··· Page text ···

Re: First Impressions on Using Alphora's Dataphor

From: Nathan Allan <nathan_at_alphora.com>
Date: 31 Aug 2004 19:17:25 -0700
Message-ID: <fedf3d42.0408311817.469d40ab_at_posting.google.com>


Peter,

> > The equal operator in Dataphor is "=" (assignment is ":="). Yes,
> > hashing is an excellent duplicate removal mechanism, but thus far
> > Dataphor only uses BTrees (and therefore requires ordering).
>
> Okay. This then is one of the places where the model is influenced by the
> implementation, which is quite unlucky imho.

I agree. It is on our list of things to address. We haven't found it to significantly enough affect the overall usability or usefulness of the product to bump the other tasks on our list.

> With respect to your comment on BTrees, i believed Alphora to be implemented
> on top of SQL... therefore i do not understand your explanation. Could you
> elaborate?

··· Listed entries ···

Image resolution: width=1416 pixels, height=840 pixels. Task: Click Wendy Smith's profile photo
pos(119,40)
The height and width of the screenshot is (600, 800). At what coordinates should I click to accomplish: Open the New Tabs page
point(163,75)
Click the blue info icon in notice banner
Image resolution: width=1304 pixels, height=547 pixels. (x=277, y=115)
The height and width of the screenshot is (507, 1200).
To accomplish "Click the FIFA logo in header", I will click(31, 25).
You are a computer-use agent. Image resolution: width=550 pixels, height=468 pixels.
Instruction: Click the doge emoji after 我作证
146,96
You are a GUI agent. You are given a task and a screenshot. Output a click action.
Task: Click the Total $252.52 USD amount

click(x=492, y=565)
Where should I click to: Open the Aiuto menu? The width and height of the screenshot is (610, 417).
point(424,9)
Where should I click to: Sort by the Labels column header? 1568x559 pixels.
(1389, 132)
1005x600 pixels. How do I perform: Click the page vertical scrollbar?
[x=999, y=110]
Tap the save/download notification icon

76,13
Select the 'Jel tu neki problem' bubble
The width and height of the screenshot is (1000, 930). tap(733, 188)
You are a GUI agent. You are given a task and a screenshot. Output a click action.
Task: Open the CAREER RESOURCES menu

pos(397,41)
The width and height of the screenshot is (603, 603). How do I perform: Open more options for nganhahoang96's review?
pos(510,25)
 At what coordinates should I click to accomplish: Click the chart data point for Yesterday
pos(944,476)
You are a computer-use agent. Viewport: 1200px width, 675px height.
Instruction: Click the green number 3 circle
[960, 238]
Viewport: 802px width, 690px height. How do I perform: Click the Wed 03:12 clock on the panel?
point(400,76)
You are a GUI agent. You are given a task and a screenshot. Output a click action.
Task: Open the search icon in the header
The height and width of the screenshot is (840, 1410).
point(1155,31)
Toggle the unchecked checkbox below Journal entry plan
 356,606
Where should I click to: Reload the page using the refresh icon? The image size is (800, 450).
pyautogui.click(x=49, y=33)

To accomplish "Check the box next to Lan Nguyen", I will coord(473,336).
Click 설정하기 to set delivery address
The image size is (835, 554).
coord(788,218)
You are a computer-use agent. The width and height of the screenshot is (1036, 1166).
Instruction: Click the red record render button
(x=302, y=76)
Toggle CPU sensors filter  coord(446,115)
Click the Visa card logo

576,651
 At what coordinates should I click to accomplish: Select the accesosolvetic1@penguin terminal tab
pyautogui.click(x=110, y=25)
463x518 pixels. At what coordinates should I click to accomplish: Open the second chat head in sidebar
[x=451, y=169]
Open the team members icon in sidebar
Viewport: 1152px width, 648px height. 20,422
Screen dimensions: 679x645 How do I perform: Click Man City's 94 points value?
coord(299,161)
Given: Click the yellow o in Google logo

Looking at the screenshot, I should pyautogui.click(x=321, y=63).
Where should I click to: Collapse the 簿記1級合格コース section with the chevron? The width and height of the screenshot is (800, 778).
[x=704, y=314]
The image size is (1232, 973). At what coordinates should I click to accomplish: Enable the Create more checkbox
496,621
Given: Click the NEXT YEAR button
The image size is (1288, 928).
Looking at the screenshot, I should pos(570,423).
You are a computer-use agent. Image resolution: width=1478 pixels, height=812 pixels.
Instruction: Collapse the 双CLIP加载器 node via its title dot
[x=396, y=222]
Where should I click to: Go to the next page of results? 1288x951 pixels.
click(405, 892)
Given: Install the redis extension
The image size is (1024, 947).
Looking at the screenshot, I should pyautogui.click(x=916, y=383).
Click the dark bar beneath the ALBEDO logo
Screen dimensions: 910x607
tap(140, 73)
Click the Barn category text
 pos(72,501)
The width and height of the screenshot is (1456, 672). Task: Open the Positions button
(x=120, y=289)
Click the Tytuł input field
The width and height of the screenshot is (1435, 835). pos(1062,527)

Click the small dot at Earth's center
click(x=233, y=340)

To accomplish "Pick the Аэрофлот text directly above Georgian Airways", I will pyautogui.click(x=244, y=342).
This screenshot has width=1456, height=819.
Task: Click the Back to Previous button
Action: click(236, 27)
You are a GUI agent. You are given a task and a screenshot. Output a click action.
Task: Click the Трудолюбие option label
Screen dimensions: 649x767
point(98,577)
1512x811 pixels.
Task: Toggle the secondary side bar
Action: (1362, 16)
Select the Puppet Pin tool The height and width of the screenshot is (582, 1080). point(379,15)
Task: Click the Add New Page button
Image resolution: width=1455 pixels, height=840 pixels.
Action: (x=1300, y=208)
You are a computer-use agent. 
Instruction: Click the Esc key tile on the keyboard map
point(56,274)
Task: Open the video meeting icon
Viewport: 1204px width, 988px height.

···

Exercise 1: According to the Dataphor message, what is Dataphor's assignment operator?
Exercise 2: Write a continuation of the Dataphor message that begins after its final line.

Written response 1: ":="

Written response 2:
I would be happy to. The Dataphor compiler starts with the assumption that none of a query's operations can be handled by the storage device(s), except base table "retrieval" operations, which storage devices are required to support. The compiler creates an initial execution plan based on this assumption. The execution plan is later bound to the various storage devices at which time Dataphor determines the extent to which each device can support the query. When performing the initial compilation, the Dataphor server attempts to resolve comparison operators for duplicate elimination via the BTree that it assumes will be used. The reason this only comes up in certain places--such as sorting and duplicate removal--is due to Dataphor's pipelined query processor. In other words, Dataphor does not materialize a result set at every operator, and in most cases avoids materializing the complete set altogether.

There you have it, our laundry hanging there for all to see. :-)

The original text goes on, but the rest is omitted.